§ Excerpted records:
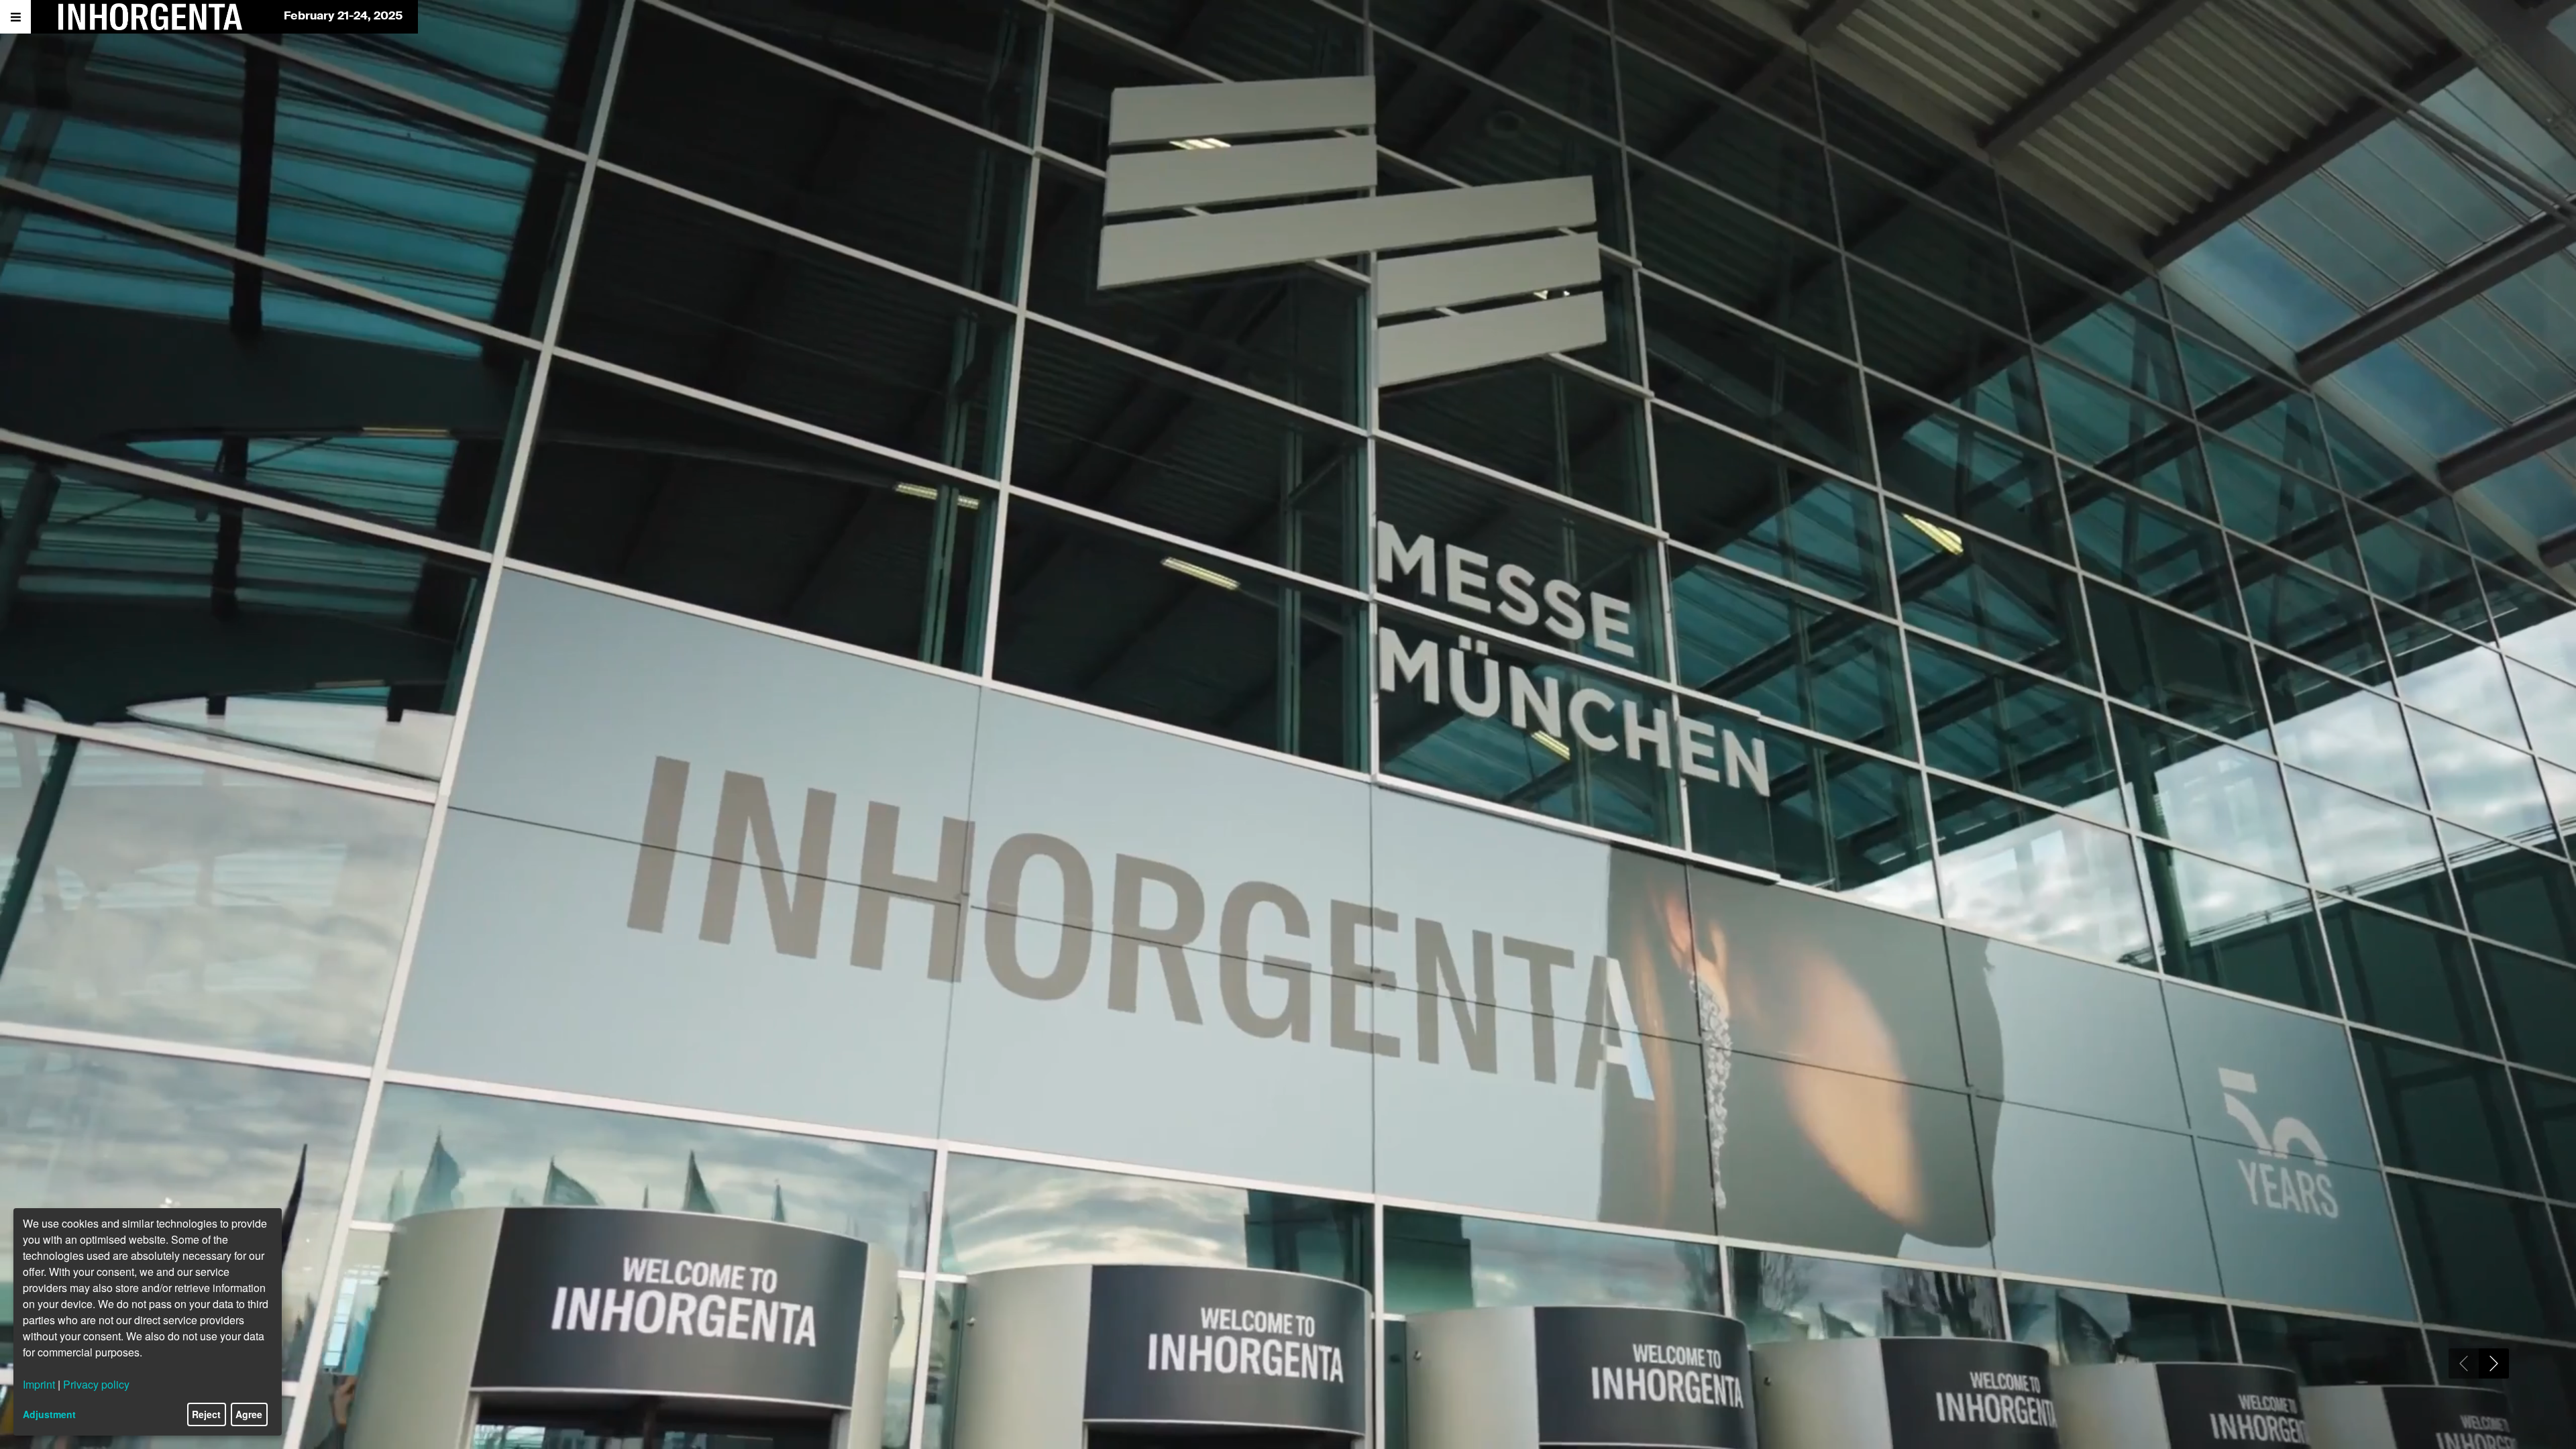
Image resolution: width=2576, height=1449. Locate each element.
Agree (248, 1414)
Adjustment (49, 1414)
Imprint (39, 1384)
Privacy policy (96, 1384)
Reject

§ What this task involves:
Your task is to repeat the records exactly. Images do not belong in the copy.

§ Answer below:
Image resolution: width=2576, height=1449. Locate each element.
Agree (248, 1414)
Adjustment (49, 1414)
Imprint (39, 1384)
Privacy policy (96, 1384)
Reject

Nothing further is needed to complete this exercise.